++++ Records to use ++++
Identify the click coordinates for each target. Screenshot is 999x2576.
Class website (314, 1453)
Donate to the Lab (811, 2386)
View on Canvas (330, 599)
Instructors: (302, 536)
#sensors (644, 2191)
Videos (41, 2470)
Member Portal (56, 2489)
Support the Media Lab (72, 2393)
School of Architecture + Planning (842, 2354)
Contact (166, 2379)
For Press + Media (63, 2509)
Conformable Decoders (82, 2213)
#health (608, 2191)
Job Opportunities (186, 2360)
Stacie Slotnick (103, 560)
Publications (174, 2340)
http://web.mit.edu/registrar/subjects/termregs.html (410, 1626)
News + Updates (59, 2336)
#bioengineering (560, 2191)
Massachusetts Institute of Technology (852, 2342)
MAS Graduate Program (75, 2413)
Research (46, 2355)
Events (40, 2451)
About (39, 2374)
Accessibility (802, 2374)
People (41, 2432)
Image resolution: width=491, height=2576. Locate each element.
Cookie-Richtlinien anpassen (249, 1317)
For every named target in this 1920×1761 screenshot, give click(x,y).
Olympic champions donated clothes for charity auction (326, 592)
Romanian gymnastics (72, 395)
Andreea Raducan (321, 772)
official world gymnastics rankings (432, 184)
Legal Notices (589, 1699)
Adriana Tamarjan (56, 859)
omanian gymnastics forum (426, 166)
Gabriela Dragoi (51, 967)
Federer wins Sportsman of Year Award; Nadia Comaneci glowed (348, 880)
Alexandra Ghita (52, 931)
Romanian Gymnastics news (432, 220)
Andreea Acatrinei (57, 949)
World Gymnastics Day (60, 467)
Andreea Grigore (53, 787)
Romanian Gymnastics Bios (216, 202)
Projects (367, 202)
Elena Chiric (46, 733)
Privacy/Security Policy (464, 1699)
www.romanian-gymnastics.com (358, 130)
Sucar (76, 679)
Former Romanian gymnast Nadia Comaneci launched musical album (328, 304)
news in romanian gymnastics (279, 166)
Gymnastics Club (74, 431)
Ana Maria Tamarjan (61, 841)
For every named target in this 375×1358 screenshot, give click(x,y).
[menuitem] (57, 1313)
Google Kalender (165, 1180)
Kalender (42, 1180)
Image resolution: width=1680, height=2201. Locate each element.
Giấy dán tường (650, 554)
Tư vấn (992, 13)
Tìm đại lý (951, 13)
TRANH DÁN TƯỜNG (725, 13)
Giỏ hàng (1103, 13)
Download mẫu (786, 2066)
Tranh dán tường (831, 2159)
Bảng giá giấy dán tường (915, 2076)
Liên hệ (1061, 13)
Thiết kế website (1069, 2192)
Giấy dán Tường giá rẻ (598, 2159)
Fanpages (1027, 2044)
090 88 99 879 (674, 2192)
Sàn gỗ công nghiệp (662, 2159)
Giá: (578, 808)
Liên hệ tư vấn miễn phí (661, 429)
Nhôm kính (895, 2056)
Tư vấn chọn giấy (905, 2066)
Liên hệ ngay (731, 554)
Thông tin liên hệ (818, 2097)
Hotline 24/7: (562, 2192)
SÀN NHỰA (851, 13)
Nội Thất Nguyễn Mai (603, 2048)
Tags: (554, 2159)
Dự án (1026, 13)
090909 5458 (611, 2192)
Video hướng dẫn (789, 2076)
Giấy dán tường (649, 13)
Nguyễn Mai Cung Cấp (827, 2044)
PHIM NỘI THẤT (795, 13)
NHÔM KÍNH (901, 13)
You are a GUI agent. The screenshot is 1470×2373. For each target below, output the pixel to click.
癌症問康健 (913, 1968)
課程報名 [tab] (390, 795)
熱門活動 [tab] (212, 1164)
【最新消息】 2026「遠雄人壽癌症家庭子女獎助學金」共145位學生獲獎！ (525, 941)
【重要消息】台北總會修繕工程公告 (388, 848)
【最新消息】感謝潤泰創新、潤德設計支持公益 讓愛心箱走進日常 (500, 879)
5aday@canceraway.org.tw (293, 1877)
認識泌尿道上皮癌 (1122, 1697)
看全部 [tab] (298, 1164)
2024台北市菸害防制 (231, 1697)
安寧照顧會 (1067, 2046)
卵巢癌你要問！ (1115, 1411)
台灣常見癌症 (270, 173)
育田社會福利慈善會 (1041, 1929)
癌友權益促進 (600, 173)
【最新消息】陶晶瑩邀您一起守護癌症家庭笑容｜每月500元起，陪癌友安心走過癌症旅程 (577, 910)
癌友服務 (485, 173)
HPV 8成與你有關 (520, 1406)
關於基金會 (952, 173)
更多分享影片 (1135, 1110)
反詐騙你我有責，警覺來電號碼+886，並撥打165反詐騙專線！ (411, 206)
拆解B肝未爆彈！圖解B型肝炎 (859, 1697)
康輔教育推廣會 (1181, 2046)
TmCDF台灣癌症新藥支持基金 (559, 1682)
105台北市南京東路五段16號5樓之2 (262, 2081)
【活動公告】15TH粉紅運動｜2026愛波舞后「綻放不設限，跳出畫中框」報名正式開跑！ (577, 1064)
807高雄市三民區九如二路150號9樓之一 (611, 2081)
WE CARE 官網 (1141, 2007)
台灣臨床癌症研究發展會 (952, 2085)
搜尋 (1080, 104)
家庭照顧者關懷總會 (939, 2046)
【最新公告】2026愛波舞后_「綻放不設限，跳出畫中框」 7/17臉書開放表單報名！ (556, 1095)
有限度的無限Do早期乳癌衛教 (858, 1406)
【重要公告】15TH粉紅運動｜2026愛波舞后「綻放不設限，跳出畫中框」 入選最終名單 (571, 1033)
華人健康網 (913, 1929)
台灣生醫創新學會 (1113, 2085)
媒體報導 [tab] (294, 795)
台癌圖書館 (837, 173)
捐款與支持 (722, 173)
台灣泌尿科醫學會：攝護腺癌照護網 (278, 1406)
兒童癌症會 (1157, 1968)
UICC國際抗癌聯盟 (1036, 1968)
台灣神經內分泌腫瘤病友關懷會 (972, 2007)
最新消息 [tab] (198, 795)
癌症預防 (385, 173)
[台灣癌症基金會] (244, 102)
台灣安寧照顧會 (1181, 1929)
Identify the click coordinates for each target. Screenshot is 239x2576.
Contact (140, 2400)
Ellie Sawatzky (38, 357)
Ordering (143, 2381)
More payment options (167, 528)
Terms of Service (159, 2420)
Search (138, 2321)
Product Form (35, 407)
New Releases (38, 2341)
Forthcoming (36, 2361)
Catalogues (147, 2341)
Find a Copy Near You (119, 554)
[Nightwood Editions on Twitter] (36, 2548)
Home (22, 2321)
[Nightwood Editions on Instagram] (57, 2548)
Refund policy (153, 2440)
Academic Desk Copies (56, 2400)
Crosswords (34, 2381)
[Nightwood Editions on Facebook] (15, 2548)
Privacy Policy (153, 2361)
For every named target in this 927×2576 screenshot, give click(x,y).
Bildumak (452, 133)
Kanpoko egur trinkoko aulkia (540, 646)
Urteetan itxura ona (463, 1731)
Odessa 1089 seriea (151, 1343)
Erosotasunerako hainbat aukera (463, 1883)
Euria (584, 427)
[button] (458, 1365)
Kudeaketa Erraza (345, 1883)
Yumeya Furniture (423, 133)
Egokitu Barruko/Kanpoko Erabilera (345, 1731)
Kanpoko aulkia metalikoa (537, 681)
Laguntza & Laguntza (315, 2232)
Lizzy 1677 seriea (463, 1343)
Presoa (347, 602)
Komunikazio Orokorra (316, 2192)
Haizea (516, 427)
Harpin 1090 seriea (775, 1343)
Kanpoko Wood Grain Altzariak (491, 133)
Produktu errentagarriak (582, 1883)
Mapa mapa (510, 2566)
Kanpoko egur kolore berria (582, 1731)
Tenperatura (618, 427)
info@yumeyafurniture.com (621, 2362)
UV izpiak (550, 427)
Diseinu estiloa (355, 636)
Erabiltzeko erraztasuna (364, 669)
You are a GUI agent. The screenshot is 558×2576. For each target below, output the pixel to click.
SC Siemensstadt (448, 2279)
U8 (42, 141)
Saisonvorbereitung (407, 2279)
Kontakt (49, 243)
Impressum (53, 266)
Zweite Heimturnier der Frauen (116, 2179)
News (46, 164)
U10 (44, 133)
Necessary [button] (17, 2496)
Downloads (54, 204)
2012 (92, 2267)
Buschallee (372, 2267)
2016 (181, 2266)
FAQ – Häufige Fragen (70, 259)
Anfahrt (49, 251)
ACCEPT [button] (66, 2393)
++++
Exercise
From the data above, reproduce word for word the lines running from the line with "關於基金會 (952, 173)" to the line with "家庭照顧者關懷總會 (939, 2046)", ends included.

Answer box
關於基金會 (952, 173)
更多分享影片 (1135, 1110)
反詐騙你我有責，警覺來電號碼+886，並撥打165反詐騙專線！ (411, 206)
拆解B肝未爆彈！圖解B型肝炎 (859, 1697)
康輔教育推廣會 (1181, 2046)
TmCDF台灣癌症新藥支持基金 (559, 1682)
105台北市南京東路五段16號5樓之2 (262, 2081)
【活動公告】15TH粉紅運動｜2026愛波舞后「綻放不設限，跳出畫中框」報名正式開跑！ (577, 1064)
807高雄市三民區九如二路150號9樓之一 (611, 2081)
WE CARE 官網 (1141, 2007)
台灣臨床癌症研究發展會 (952, 2085)
搜尋 (1080, 104)
家庭照顧者關懷總會 (939, 2046)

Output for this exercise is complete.